By Kasia Michalik
In 1961, James Haviland, president of the King County Medical Society helped Belding Scribner receive a grant from the Heartford Foundation. On Jan. 1, 1962 the world's first out-of-hospital nonprofit community outpatient dialysis center opened its doors in the basement of the Swedish Hospital nurses' residence. The then three-bed Seattle Artificial Kidney Center (SAKC) provided overnight dialysis twice a week.
Started as a nonprofit, he SAKC, the Northwest Kidney Center (NKC) since 1970, has grown over the years and continued to be one of the most prominent nonprofit kidney centers in the United States.
During the early 1960s and 1970s, there was no funding for end-stage renal disease (ESRD) patients. The way to be treated with dialysis, if a patient had ESRD, was determined by six anonymous individuals who sat on the now famous Admissions and Policy Committee. These six individuals reviewed who was eligible to basically receive treatment and live. During the first 13 months, the committee reviewed 30 cases, 17 of those cases were medically suitable and 10 were given the treatment and "life."

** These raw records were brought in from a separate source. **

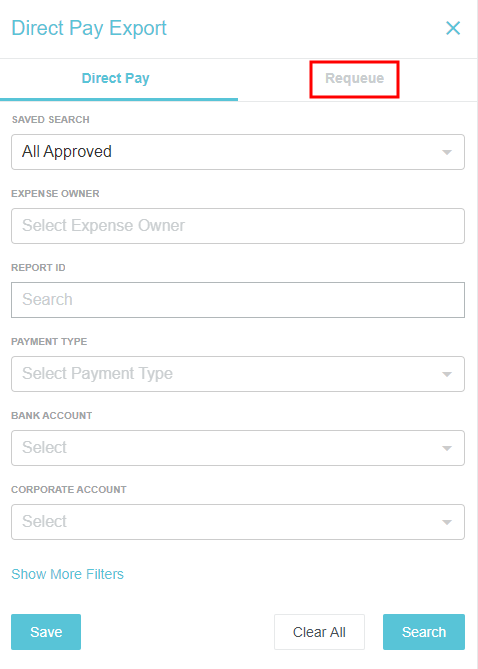The image size is (478, 669).
Task: Open the Select Payment Type dropdown
Action: coord(238,374)
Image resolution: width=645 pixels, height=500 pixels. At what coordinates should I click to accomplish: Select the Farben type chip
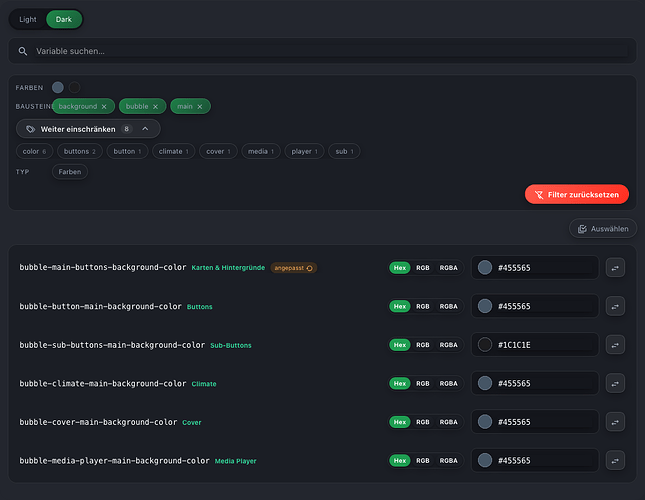pyautogui.click(x=70, y=172)
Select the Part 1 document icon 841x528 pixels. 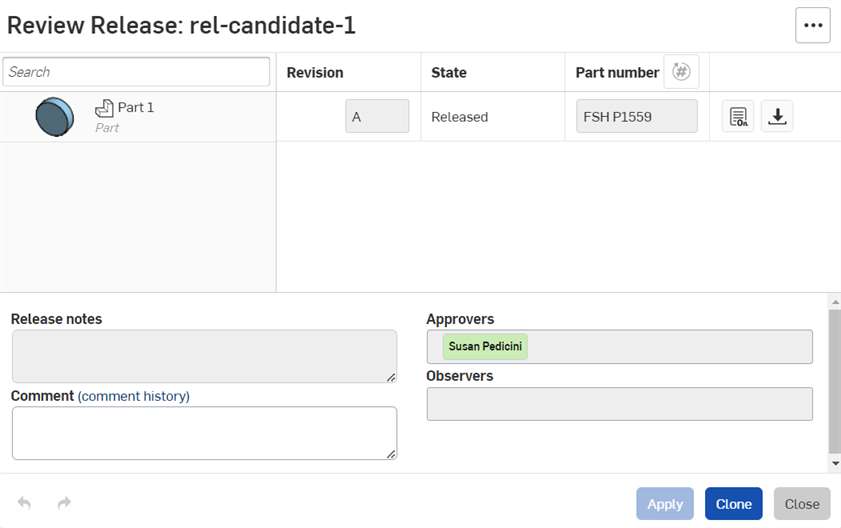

"Life magazine came to Seattle and interestingly, Dr. Scribner was thinking that they were going to write about how he had developed this miracle treatment that was keeping people who would have been dead, alive," said Linda Sellers, public relations manager at NKC. "What the story focused on instead was the committee that allocated this scare resource. There were only three stations in that early dialysis unit."
When 1964 rolled around the center expanded to 10 stations and was serving 47 patients. Because the costs were high, Scribner and his team developed home hemodialysis (HHD). In 1967, they opened their own training and support program. To this day HHD is a major focus for the NKC.
"We are still champions of home dialysis. Our rate of proportion of patients at home is twice the national average," Sellers said. "We're at 16 percent. We push it. People often feel better."
Peritoneal dialysis (PD) came shortly after and was developed at the University of Washington by Dr. Fred Boen and Henry Tenckhoff. Shortly after it was offered through SAKC. In 1978, continuous ambulatory peritoneal dialysis (CAPD) became available.
When federal funds were accessible in 1971, NKC started the Northwest Organ Procurement Agency that served Washington, Alaska, Montana and Idaho. the program retrieved and distributed organs for transplants.